*** Opening PASSAGE FOR REVIEW ***

I’ve posted before about Bobby Jindal being less conservative than people think. Charlie Buras at The Old River Road has more, although he correctly concludes,”In the big scheme of things, the problem is not that these agencies failed. The problem is that in a time of crisis we put our faith in them to save us.”
That’s certainly true. But I also object to the media image of Jindal being built as the great savior of the GOP. He’s undeniably more conservative than McCain. But that’s a very low bar. When he was in Congress, I sent more than a few thank you notes for various things he voted on. I have never missed an opportunity to vote for him, and I always had a sign in my yard for him. But as Governor, he’s disappointed me in some key areas, notably his reluctance to veto the pay raises and his reluctance to dial back the Stelly taxes. His Potemkin ethics reforms are a disgrace. Those things should have been no-brainers and he flubbed them.
He was given credit for being some kind of wunderkind for running the show adequately during Gustav, but the facts are less clear.
At a shelter in Monroe, 100 patients — some in need of dialysis and breathing treatments — sat on a bus soiling themselves the day the hurricane hit because wheelchairs and adequate medical staff were not on hand….
A review of several thousand pages of e-mails obtained by The Advocate from the state Department of Social Services also points to problems with delivering evacuees to shelters and returning them home.
…the e-mails appear to show failures by other state agencies — specifically, the state Department of Transportation and Development and the state Department of Health and Hospitals. Both those agencies are run by cabinet secretaries Jindal personally recruited from other states….
Mind you, he beats Blanco hands-down. But that bar is so low a toddler could hurdle it with ease. I’m rooting for Bobby, but his reputation is outpacing his performance and that is worrisome if he’s really looking ahead to 2012. I don’t want him to be the straw man that Obama easily knocks down.






I couldn’t care less about the pay raise for legislators, the weak ethics rules, or some minor problems with evacuation — but the proposed $240 expansion of medicine for poor people bothers me. It sounds like Jindal is George Bush III.
Even McCain voted against the Medicare expansion.
I guess maybe I’ll start routing more strongly for Palin in 2012, or maybe the Florida guy.

*** Closing PASSAGE FOR REVIEW ***
*** Opening DATASET EXTRACT ***

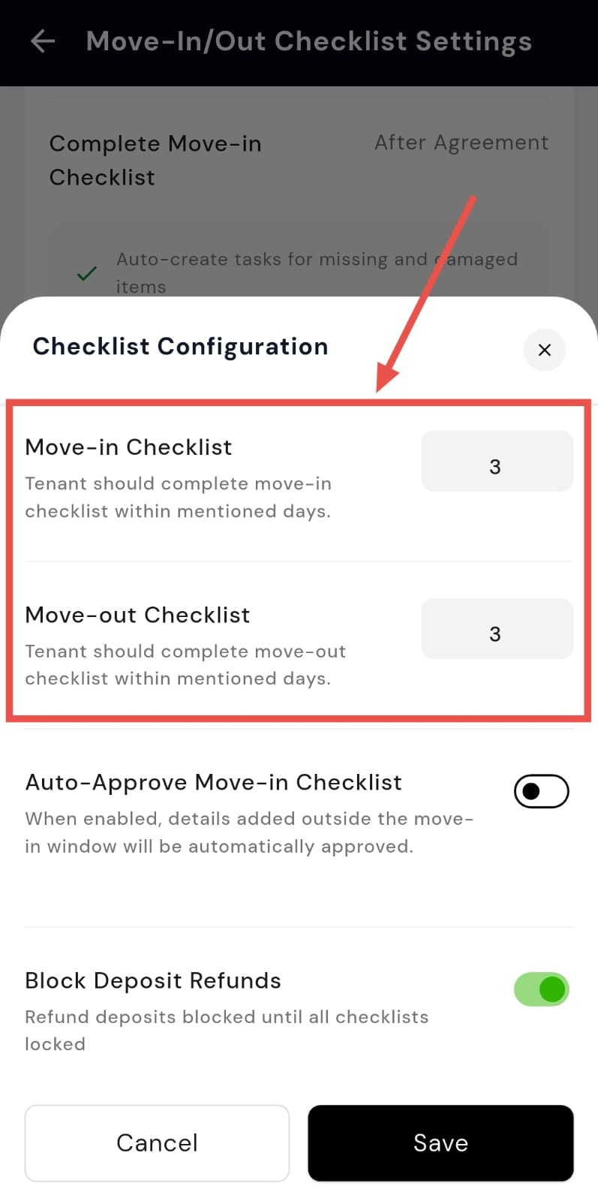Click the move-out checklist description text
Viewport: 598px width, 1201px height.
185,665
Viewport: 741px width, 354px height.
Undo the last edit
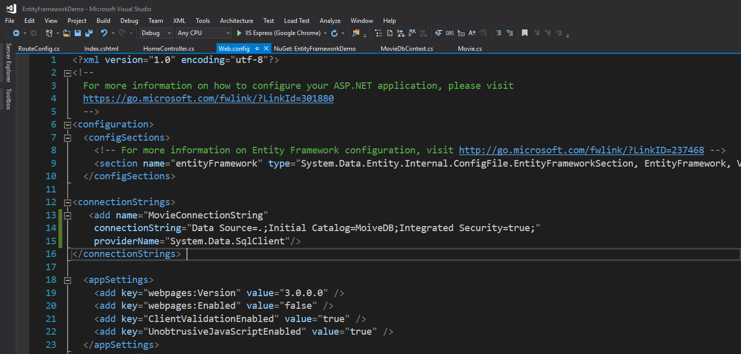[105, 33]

*** Closing DATASET EXTRACT ***
*** Opening DATASET EXTRACT ***

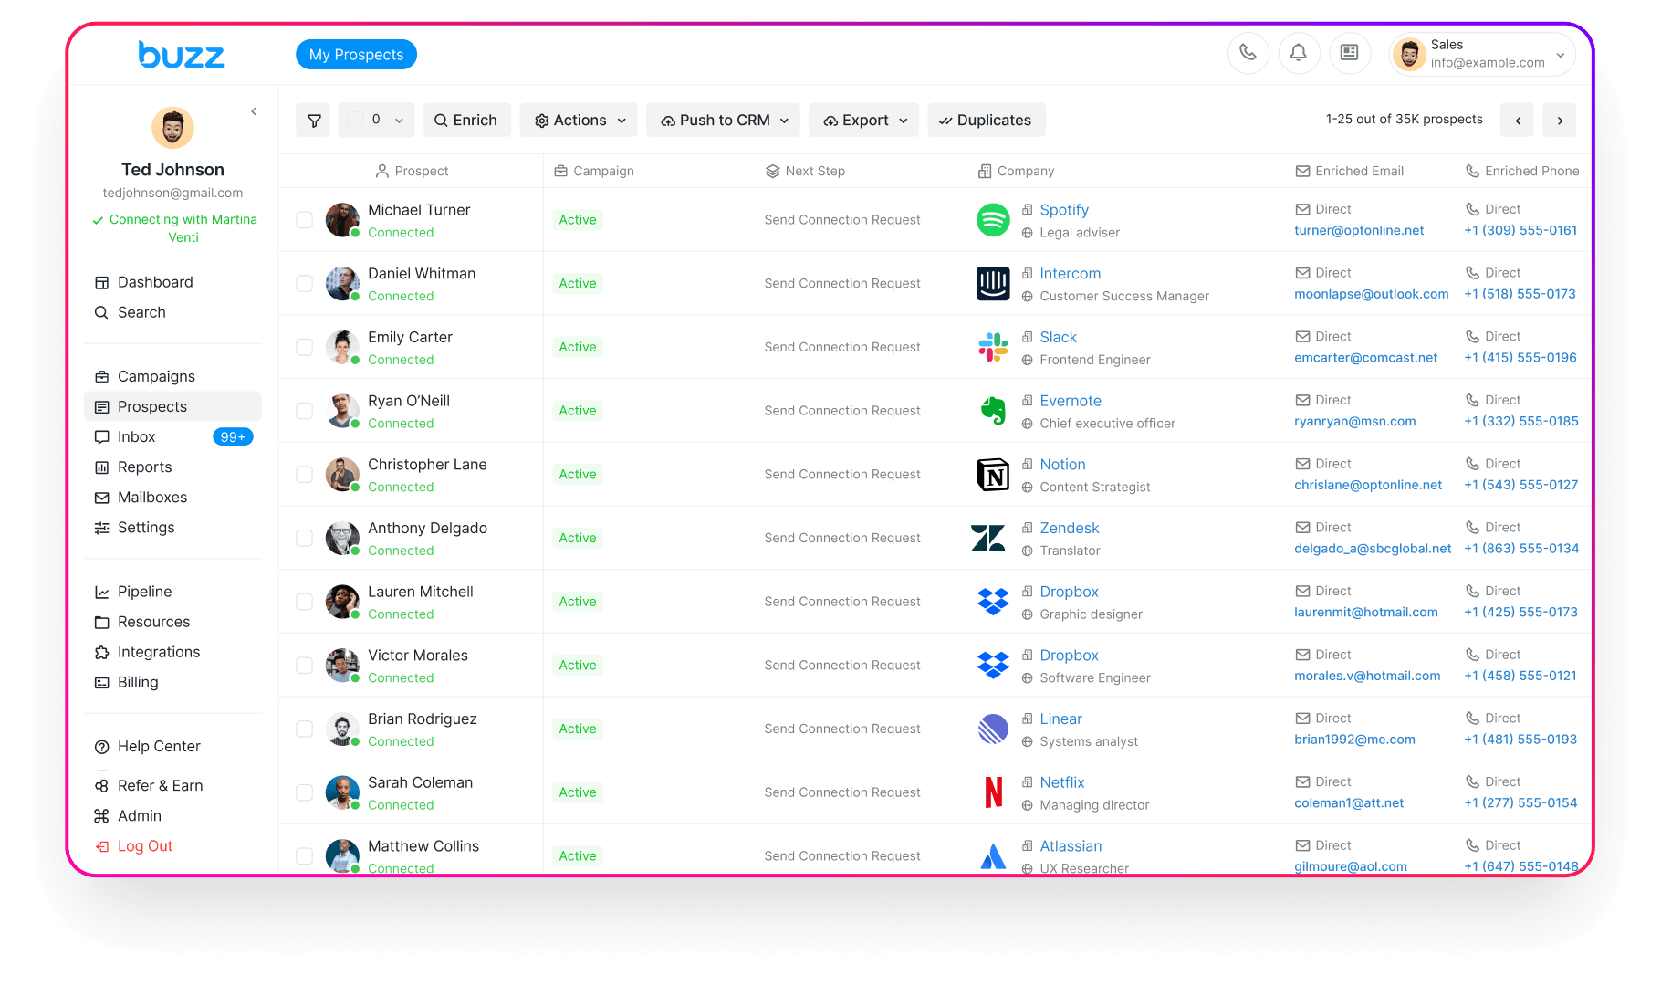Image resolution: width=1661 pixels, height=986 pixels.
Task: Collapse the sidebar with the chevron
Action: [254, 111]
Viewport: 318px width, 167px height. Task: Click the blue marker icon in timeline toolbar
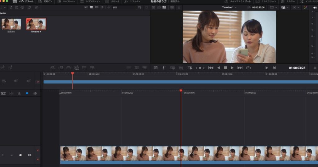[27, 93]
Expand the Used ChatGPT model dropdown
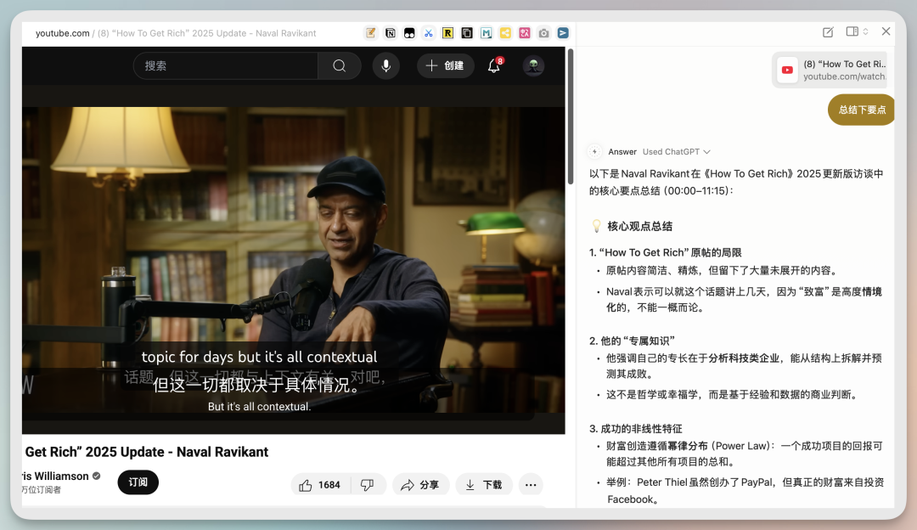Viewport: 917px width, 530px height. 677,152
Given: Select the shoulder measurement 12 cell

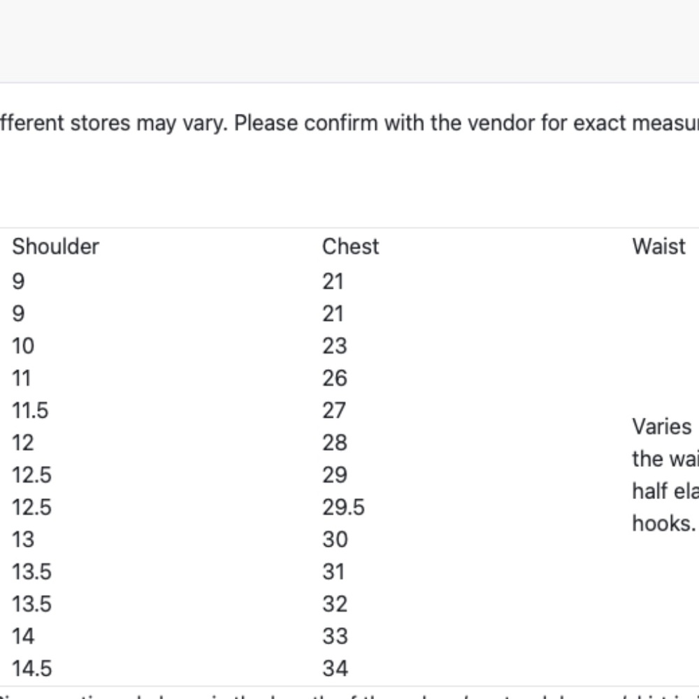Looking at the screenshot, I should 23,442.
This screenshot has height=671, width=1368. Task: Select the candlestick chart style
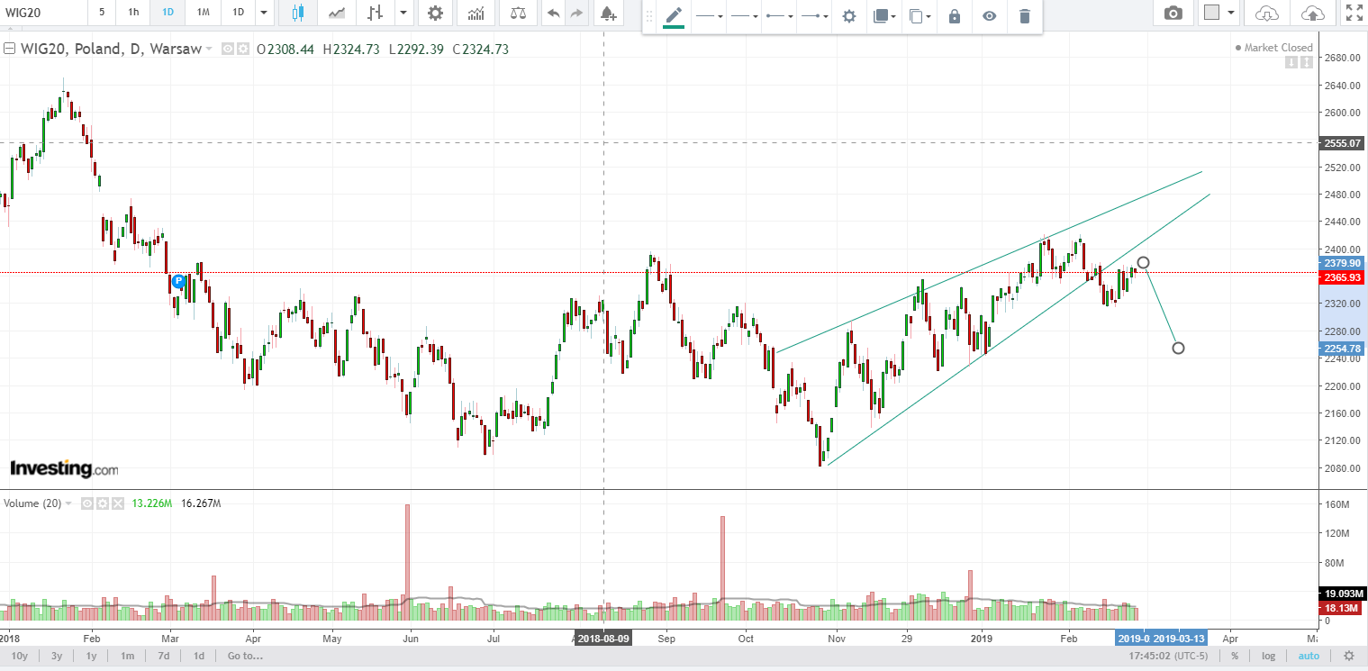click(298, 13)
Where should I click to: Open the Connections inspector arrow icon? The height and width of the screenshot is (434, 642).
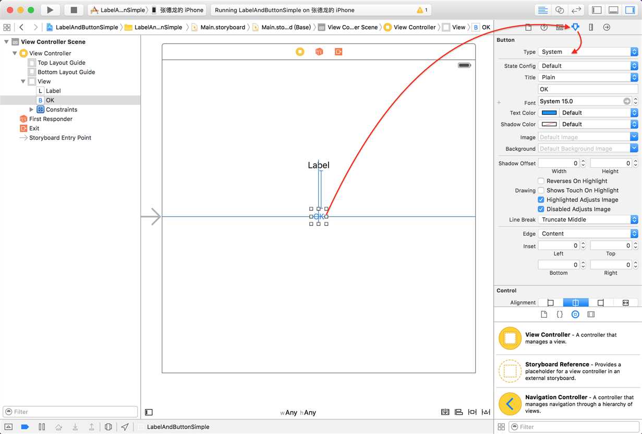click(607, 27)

*** Closing DATASET EXTRACT ***

▸ PROBLEM: Update the blog post about Bobby Jindal, starting at "I couldn’t care" and ending at "the Medicare expansion.", by putting "Medicaid" in place of "Medicare", and write out that whole stretch with the change.

▸ OUTPUT BELOW:
I couldn’t care less about the pay raise for legislators, the weak ethics rules, or some minor problems with evacuation — but the proposed $240 expansion of medicine for poor people bothers me. It sounds like Jindal is George Bush III.
Even McCain voted against the Medicaid expansion.